Он сначала сбивчиво, а потом постепенно выправляясь – сколько раз эту речь говорил – стал рассказывать, какие у него полномочия да за каким делом он приехал:
– Хозяева мои, господа Строгановы, получили перед Рождеством грамоту от Государя нашего Ивана Васильевича – людей наймовать для защиты от набегов сибирских людишек и богопротивных татаровей Алея и Кучумки из-за Камня на соляные вотчины... – сказал и осекся: половина, если не две трети, из присутствующих были в татарском платье, и вид у них был как у басурман.
Но никто его не перебил, и тем тягостнее было говорить, что атаманы сидели молча, а в полумраке было совсем не понять по их лицам, что они думают.
Он закончил свою речь и стоял, как ученик, перед этими каменно молчащими людьми, томясь этим молчанием и трепеща от страха.
– А слыхали мы, что хозяева твои уже наймовали прежде казаков с тысячу, где же они?
– Так где же им быть! Как были у нас, так и есть. Которые служат, которые женок взяли да ушли к своим языкам. У нас зыряне живут, они же сырьянские татары рекомы; они откуда-то из здешних мест пришли, так многие вольные казаки, коренные то есть, тамошних женок взяли и укоренились.

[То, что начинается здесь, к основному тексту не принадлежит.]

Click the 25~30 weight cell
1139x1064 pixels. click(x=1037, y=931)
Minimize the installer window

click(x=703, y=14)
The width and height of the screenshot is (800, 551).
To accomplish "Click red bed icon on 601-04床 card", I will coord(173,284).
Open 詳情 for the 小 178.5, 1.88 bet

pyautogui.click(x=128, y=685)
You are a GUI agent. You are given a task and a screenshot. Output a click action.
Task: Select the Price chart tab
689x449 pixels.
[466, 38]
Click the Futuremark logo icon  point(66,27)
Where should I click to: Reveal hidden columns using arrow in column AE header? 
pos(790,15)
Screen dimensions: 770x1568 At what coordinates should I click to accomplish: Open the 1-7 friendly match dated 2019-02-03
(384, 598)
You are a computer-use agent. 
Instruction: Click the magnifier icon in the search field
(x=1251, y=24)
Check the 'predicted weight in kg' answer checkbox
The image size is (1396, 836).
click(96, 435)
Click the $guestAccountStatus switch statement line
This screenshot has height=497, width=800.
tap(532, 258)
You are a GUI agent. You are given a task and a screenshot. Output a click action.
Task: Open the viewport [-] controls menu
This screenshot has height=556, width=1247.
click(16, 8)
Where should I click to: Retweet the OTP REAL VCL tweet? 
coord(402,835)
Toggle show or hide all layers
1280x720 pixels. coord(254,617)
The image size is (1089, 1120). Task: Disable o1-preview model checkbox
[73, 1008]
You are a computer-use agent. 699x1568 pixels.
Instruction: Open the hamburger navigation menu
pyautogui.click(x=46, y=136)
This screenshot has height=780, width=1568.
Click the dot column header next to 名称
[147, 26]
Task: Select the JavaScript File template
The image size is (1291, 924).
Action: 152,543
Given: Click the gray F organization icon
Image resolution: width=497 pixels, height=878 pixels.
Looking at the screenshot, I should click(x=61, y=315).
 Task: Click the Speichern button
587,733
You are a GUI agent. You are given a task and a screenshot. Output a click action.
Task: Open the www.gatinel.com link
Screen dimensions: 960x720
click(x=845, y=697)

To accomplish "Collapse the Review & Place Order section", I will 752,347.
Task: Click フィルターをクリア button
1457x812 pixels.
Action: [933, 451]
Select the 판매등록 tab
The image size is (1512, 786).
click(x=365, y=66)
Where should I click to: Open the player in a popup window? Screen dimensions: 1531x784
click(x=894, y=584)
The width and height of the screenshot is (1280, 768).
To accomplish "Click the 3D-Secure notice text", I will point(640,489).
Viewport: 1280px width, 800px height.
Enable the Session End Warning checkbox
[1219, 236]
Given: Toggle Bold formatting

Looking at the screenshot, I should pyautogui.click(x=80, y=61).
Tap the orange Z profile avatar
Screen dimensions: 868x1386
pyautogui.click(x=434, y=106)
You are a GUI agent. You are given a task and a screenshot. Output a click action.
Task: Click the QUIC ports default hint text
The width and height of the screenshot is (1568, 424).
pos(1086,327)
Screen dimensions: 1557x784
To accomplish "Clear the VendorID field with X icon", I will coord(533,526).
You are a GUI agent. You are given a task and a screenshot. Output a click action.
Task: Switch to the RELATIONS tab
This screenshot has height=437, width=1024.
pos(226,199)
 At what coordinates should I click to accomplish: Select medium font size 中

Один из атаманов сказал длинную фразу на непонятном тиуну языке, обращаясь к атаманам, а повернувшись к тиуну, молвил:
– Сырьяне – кочуют...
– Истинно, истинно! – заторопился тиун. – Я к тому, что казаки баб взяли и семействами обзавелись, а так и они с зырянами ходят, зверя промышляют, рыбалят...
– Ты сказал, «укоренились».
– Я и сказал, «укоренились», – обливаясь холодным потом, лепетал тиун, – потому семейственно в законе пребывают, венчанные...
– Укоренились – значит, на землю сели! – сказал атаман. – А казаки земли не пашут...
– Мил человек! – взмолился приказчик Строгановых. – Ты так разумеешь, я по-другому, ты меня не лови на слове, я и сам собьюсь...
– Брехать не будешь, не собьешься, – сказал кто-то почти совсем за спиною у тиуна.
– А что же от тамошних казаков к нам знака нет? – спросил старший.
– Так нешто я знал, что мне сюды ехать придется, когда меня господа из Чусовых городков в Москву посылали. Я в Москве цареву грамоту получил, а от Строгановых приказ – людей наймовать... Вот сюды и пришел.
– Через чего же не от Москвы идешь, а от Казани?
– Так я не только в Казани, я и в других городах был – все воинских людей ищу. Вот баили, в Казани можно воев понаймовать, а пришел в Казань – тамо нестроение и православных воинских людей нет. Одни татары служилые...
– А чем они тебе не воины?
– То-то и беда, что воины изрядные, а закон держат агарянский! А ну как они с сибирскими агарянами стакнутся – мне же господа мои лютую казнь учинят. Да и сам я исказнюсь – ну-ко, агарян в Чусовые и Пермские городки навел... Страх!
– Ступай покуда! – прервали атаманы его лепет.
Тиуна вывели из атаманской избы и посадили куда-
то в каморку, в подклет. Полуголый казак с выхлестнутыми передними зубами грохнул засовом на дубовой двери, и тиун обмер: «Пропал!»